A. Lowe2; 1Department of Medicine, University of
Minnesota, Minneapolis, MN, 2Department Physical Therapy and
Rehabilitation, University of Minnesota, Minneapolis, MN, 3Dept. of
Human Nutrition, Foods and Exercise, Virginia Polytechnic Institute and State
University, Blacksburg, VA
Telomeres are the DNA sequences at the ends of chromosomes that keep tally of
the number of cell divisions. Prior studies have shown that when telomeres
become too short, chromosomes break and cell senescence or apoptosis occurs.
Muscular dystrophy (MD) is a common X-linked neuromuscular disease in which the
lack of the protein, dystrophin, causes muscle fiber damage. While previous
studies have shown satellite cells are maintained in dystrophic muscle, they are
reduced in number and this likely contributes to the pathogenesis of MD . We
hypothesize that this is in part due to significant telomere shortening in these
cells. Furthermore, our study stands out as the first to evaluate the diaphragm
muscle for telomere dynamics. DNA was isolated from diaphragm and tibialis
anterior muscles from mdx and wildtype mice aged 20, 40, 80, 100, 240, and 600 d
(n=2-6 per age). Telomere length was determined by Southern blot. We found that
telomere length was not different between muscles from 20, 40 or 80 d mdx and
wildtype mice (P>0.05). Telomere length in diaphragm muscles from 100 and 600 d
mdx mice was 84 +/- 3.8% and 59 +/- 1.4% of that from age-matched wildtype mice
(P<0.05). In tibialis anterior muscles, telomere shortening was not evident in
100 d mdx mice (103 +/- 3.4% of wildtype) but in 600 d mice it was 68 +/- 2.3%
of wildtype (P<0.05). These findings indicate that muscle satellite cells
undergo telomere erosion and conceivably have a more finite life span in vivo
than previously appreciated. Although considered to have stem cell
characteristics, satellite cells in mdx muscle are perhaps under so much
pressure to divide that they succumb to telomere erosion limiting their lifespan
and their ability to repair damage muscle.

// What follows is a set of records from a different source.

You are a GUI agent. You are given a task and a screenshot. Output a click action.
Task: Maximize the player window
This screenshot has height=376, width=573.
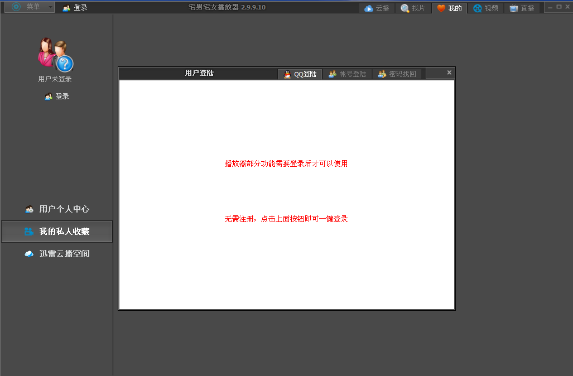click(x=559, y=7)
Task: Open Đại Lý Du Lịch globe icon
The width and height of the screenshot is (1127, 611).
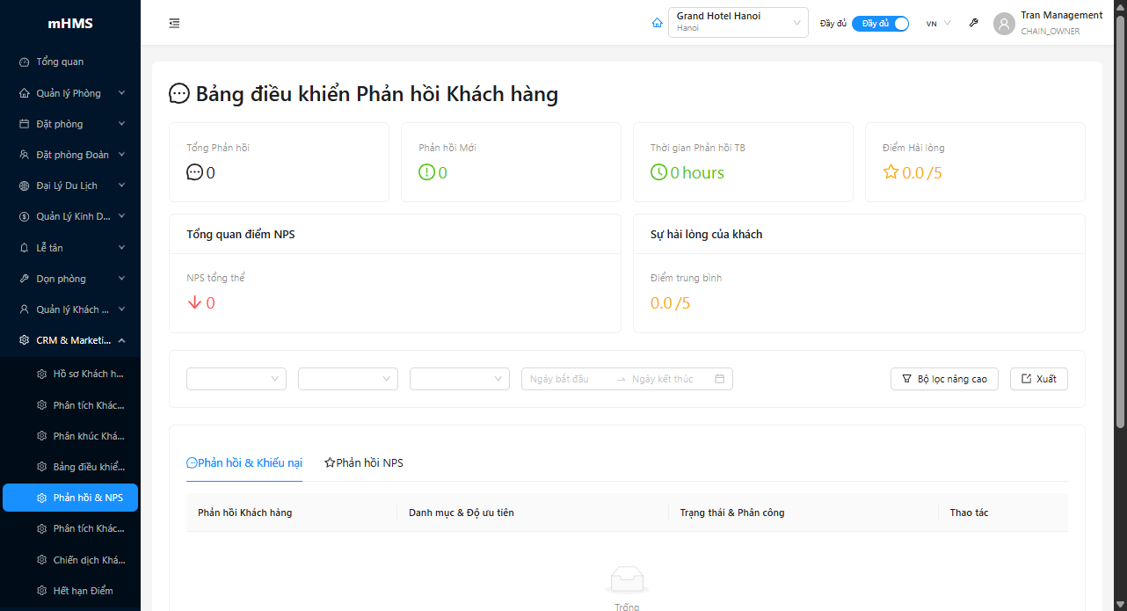Action: coord(22,185)
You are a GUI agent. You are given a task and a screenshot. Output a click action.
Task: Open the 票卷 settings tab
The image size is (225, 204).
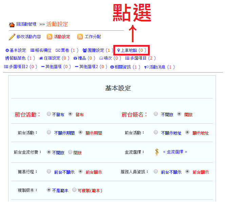tap(64, 50)
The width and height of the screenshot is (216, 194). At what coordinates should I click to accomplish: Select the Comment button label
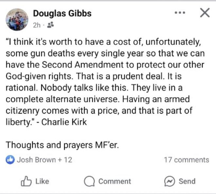pos(115,181)
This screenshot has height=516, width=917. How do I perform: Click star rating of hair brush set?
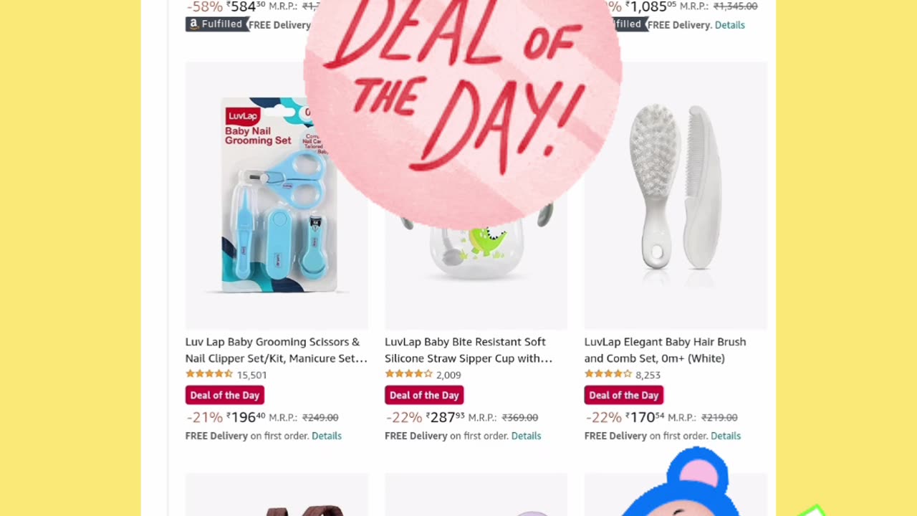(x=608, y=374)
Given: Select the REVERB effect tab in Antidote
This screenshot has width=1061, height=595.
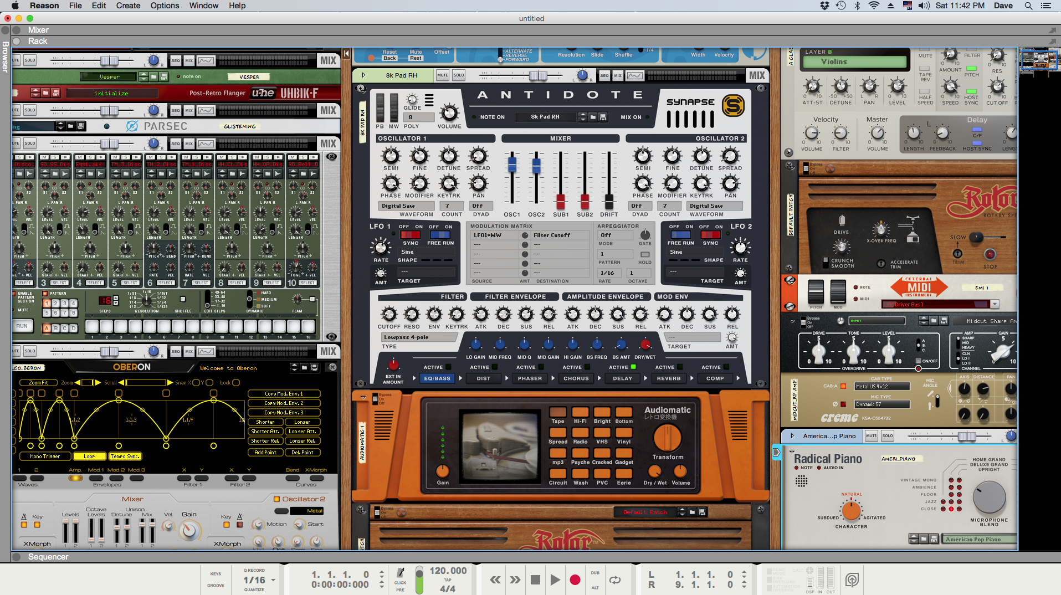Looking at the screenshot, I should (x=668, y=378).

Isolation and Characterization of Myogenic Stem Cells
from Adult Murine Skeletal Muscle and Bone Marrow
Z. Qu-Petersen; The Copenhagen Muscle Research Centre and Department of
Neurology, Copenhagen National University Hospital, Copenhagen, Denmark
Skeletal muscle contains a stem cell pool of committed and pluripotent myogenic
cells responsible for the growth and repair of postnatal muscle tissue.
Investigations suggest that the pluripotent myogenic stem cells (pMySCs) can be
of muscle and haematopoietic origins. To identify the pMySCs in different
sources, we recently isolated distinct populations of MySCs from skeletal muscle
and bone marrow of C57 BL/6 normal mice (5-7 weeks old) by preplate and clonal
culture technique. Both populations are clonogenic, capable of extensive
proliferation, and multi-lineage differentiation, demonstrating their property
of stem cells. By flow cytometry, the muscle-derived MySCs (m-MySCs) were
phenotypically characterized as Sca-1(+)CD34(-)CD24(-) while the bone
marrow-derived MySCs (bm-MySCs) were characterized as Sca-1(+)CD34(low)CD24(+).

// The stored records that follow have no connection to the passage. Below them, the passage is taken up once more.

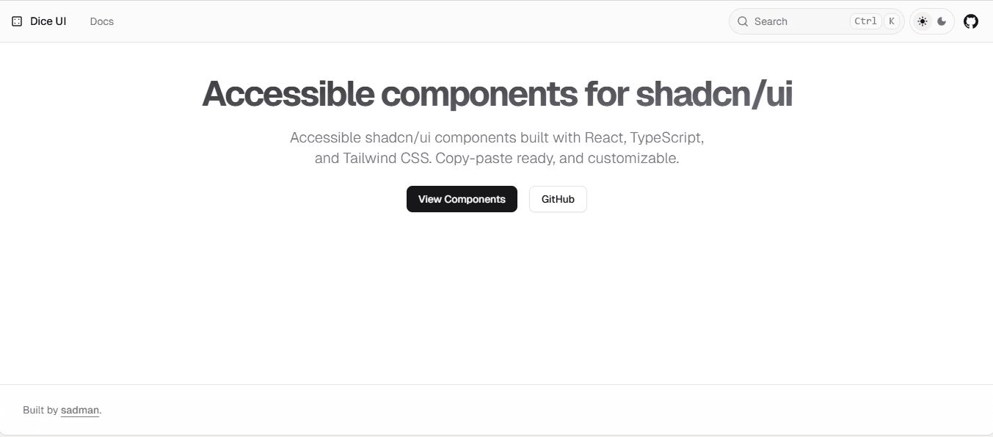Switch to light theme with sun icon
This screenshot has height=437, width=993.
tap(923, 21)
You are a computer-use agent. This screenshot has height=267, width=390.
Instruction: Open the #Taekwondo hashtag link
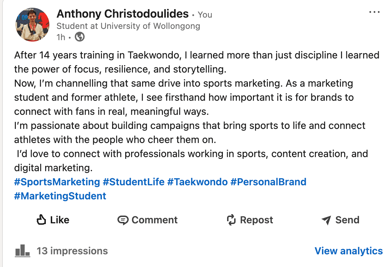point(197,182)
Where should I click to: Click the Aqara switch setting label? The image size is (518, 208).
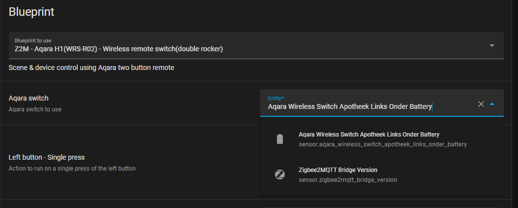coord(29,99)
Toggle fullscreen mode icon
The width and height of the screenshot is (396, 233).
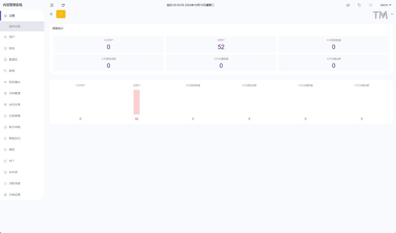(370, 5)
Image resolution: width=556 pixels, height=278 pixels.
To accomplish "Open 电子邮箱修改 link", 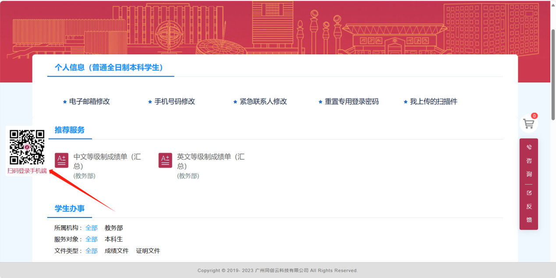I will click(89, 102).
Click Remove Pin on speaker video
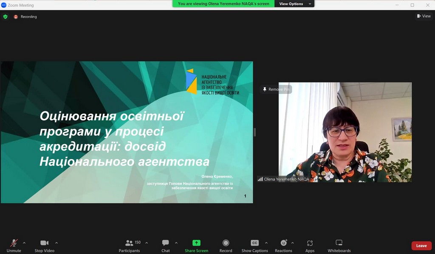 276,89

Following initial differentiation in culture, both populations displayed a high
degree of myogenicity, with 86% of m-MySCs and 64% of bm-MySCs capable of
committing into myogenic lineage, but different myogenic pathways were
identified. The m-MySCs generated three major progenies concerning specific
neurons, glial cells and myoblasts, all of which contributed in vitro to
multiple-myotube formation. The roles of the different myotubes (neuron/glia-reated
or myoblast-related) in muscle development and regeneration should be
investigated further. In contrast, only myoblast-related myotube formation was
observed with bm-MySCs in culture. However, the capacity of bm-MySC’s
clonal-proliferation and robust myofiber formation both in vitro and over
transplantation suggest their potential use in muscular disease. In conclusion,
the bm-MySCs represent a population of more committed myogenic stem cells in
hematopoietic system, while the m-MySC represent a novel class of pluripotent
neuromuscular progenitors/stem cells within skeletal muscle.